Exercise material.
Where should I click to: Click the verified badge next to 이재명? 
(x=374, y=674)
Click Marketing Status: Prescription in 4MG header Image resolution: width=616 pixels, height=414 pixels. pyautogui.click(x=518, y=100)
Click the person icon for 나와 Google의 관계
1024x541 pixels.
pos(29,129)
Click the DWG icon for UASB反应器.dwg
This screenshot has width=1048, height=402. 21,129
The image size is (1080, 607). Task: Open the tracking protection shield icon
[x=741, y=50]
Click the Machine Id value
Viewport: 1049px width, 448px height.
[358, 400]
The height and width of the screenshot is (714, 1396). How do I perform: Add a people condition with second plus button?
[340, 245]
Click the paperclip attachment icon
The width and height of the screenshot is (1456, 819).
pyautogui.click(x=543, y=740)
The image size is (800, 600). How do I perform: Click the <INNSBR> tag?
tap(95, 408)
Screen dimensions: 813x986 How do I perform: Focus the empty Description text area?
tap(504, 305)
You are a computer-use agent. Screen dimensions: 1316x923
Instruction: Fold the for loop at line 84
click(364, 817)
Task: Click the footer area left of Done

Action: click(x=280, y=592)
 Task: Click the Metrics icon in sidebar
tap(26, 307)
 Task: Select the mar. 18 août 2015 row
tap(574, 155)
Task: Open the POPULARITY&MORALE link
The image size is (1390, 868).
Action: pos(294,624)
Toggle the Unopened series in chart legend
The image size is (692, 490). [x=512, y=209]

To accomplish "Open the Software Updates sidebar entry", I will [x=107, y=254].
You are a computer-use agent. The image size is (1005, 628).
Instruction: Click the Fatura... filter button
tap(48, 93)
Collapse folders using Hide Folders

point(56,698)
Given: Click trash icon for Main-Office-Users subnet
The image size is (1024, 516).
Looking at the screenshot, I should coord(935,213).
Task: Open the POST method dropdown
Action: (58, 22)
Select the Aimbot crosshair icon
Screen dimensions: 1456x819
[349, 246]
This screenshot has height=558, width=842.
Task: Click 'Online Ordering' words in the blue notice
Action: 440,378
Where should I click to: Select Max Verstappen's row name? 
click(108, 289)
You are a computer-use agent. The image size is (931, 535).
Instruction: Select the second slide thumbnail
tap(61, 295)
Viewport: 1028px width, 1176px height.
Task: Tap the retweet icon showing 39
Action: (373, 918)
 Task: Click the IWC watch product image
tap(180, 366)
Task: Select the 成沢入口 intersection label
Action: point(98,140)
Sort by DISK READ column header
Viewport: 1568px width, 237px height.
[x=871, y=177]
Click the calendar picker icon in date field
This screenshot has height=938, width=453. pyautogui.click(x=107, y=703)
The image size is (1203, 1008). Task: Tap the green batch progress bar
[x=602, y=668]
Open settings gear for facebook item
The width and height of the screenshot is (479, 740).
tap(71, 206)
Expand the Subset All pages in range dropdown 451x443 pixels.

Problem requirements.
Please write out each line of the listing above exactly.

Response for this exercise.
Where should I click to: Click the verified badge next to 이재명? 
(x=374, y=674)
Click Marketing Status: Prescription in 4MG header Image resolution: width=616 pixels, height=414 pixels. pyautogui.click(x=518, y=100)
Click the person icon for 나와 Google의 관계
1024x541 pixels.
pos(29,129)
Click the DWG icon for UASB反应器.dwg
This screenshot has width=1048, height=402. 21,129
The image size is (1080, 607). Task: Open the tracking protection shield icon
[x=741, y=50]
Click the Machine Id value
Viewport: 1049px width, 448px height.
[358, 400]
The height and width of the screenshot is (714, 1396). How do I perform: Add a people condition with second plus button?
[340, 245]
Click the paperclip attachment icon
The width and height of the screenshot is (1456, 819).
pyautogui.click(x=543, y=740)
The image size is (800, 600). How do I perform: Click the <INNSBR> tag?
tap(95, 408)
Screen dimensions: 813x986 How do I perform: Focus the empty Description text area?
tap(504, 305)
You are a computer-use agent. Screen dimensions: 1316x923
Instruction: Fold the for loop at line 84
click(364, 817)
Task: Click the footer area left of Done

Action: click(x=280, y=592)
 Task: Click the Metrics icon in sidebar
tap(26, 307)
 Task: Select the mar. 18 août 2015 row
tap(574, 155)
Task: Open the POPULARITY&MORALE link
The image size is (1390, 868).
Action: pos(294,624)
Toggle the Unopened series in chart legend
The image size is (692, 490). [x=512, y=209]

To accomplish "Open the Software Updates sidebar entry", I will [x=107, y=254].
You are a computer-use agent. The image size is (1005, 628).
Instruction: Click the Fatura... filter button
tap(48, 93)
Collapse folders using Hide Folders

point(56,698)
Given: Click trash icon for Main-Office-Users subnet
The image size is (1024, 516).
Looking at the screenshot, I should coord(935,213).
Task: Open the POST method dropdown
Action: (58, 22)
Select the Aimbot crosshair icon
Screen dimensions: 1456x819
[349, 246]
This screenshot has height=558, width=842.
Task: Click 'Online Ordering' words in the blue notice
Action: 440,378
Where should I click to: Select Max Verstappen's row name? 
click(108, 289)
You are a computer-use agent. The image size is (931, 535).
Instruction: Select the second slide thumbnail
tap(61, 295)
Viewport: 1028px width, 1176px height.
Task: Tap the retweet icon showing 39
Action: (373, 918)
 Task: Click the IWC watch product image
tap(180, 366)
Task: Select the 成沢入口 intersection label
Action: point(98,140)
Sort by DISK READ column header
Viewport: 1568px width, 237px height.
[x=871, y=177]
Click the calendar picker icon in date field
This screenshot has height=938, width=453. pyautogui.click(x=107, y=703)
The image size is (1203, 1008). Task: Tap the green batch progress bar
[x=602, y=668]
Open settings gear for facebook item
The width and height of the screenshot is (479, 740).
tap(71, 206)
Expand the Subset All pages in range dropdown 451x443 pixels.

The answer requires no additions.